A outra faceta dessa polarização foi o crescimento da esquerda radical anticapitalista, agrupada na CUP (Candidatura de Unidade Popular), que defende um programa de ruptura, combinado a luta soberanista com uma estratégia anticapitalista. Com uma base social ligada à juventude que protagonizou a rebelião democrática de 2017, a CUP cresceu, dobrando sua representação no Parlamento com nove deputados e 7% dos votos.

Como dito acima, quem manteve seu projeto estagnado foi a aliança “Em Comum Podemos”, que conserva oito vagas no parlamento, mas perde em apoio, frustrando parte dos seu eleitorado, que via na expressão de Iglesias, após o 15-M, uma esperança. A participação acomodada como sócio minoritário do governo central gerou frustações e rupturas, dentro e fora de Unidos Podemos. A superação de seu peso como bancada parlamentar, por parte da CUP, é uma notícia alentadora, indicando que uma parcela expressiva da juventude está disposta à radicalização, mesmo com toda a campanha contra os “antissistemas” promovidas pela centro-esquerda e pela esquerda moderada.

A semana de enfrentamentos, que saiu das ruas e acabou nos debates políticos- televisivos e parlamentares, sobre quem queria criminalizar os ativistas ou quem cobrava a responsabilidade das forças represssivas no caso Hasél, dividiu águas. Uma vez mais a polarização: de um lado, VOX propondo mão dura; de outro, a CUP, apoiando corajosamente os protestos de rua.

Uma luta que vai seguir – a luta pela liberdade para Hasél é parte da luta contra o autoritarismo espanholista

São quinze dias de protestos continuados contra a prisão de Hasél. Um movimento democrático com características de confronto – contra a polícia, o Estado e, sobretudo, o regime de 1978. Apareceram elementos que já existiram nos levantes anteriores, em defesa do resultado do plebiscito, nos chamados CDRs (Comitês de Defesa da República). A luta da juventude demonstra o mal-estar, agravado pela pandemia.

As contradições essenciais do regime de 1978 (monarquia, bipartidarismo e suposta unidade nacional) estão em questão. A dinâmica de luta democrática encontra eco em outros processos que colocam em xeque o atual desenho europeu. Daí a necessidade de um programa que consiga unir as tarefas democráticos com as tarefas “sociais” de todo o povo.

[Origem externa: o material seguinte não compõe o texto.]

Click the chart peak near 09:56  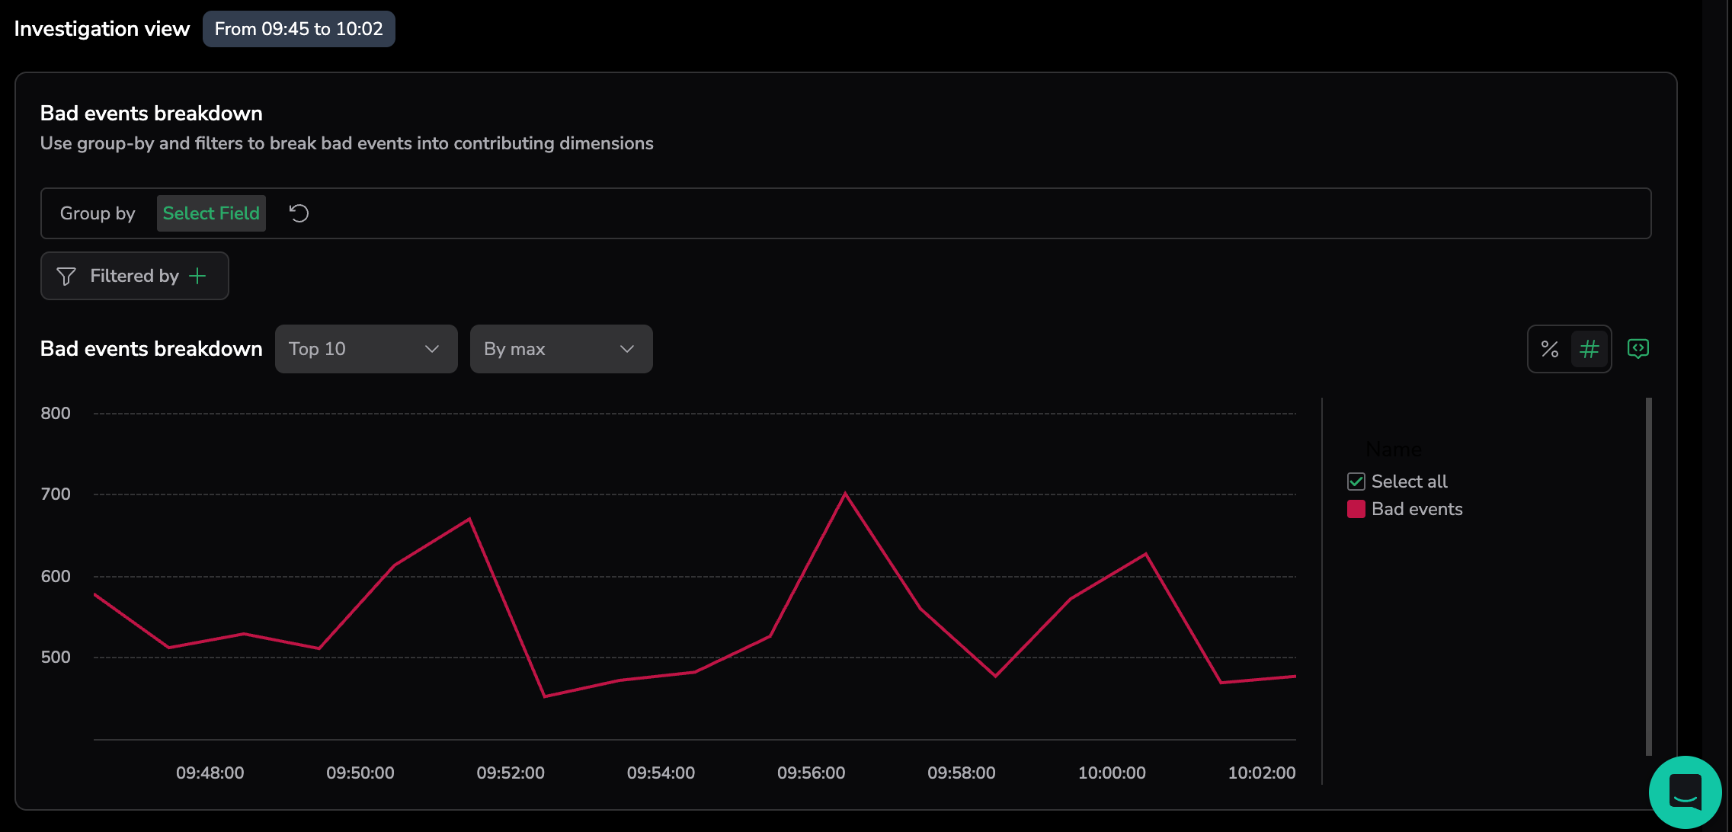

Uma das lições, diante de um cenário tão emblemático (irrupção da extrema-direita e debates sobre a estratégia nas esquerdas), deve ser a da participação em governos burgueses e de conciliação de classes. Podemos alcança a porta traseira do poder perdendo qualquer capacidade de ser uma alternativa emancipatória, como as ruas do movimento dos “indignados” haviam demandado. A boa novidade da CUP e a disposição radicalizada da juventude em luta indicam um caminho. Devemos ser solidários com Hasél e sua luta por liberdade. Trata-se da luta contra o Estado Espanhol e seu regime, que tenta disfarçar seu elemento retrógrado e medieval – a rejeição à forma básica da república.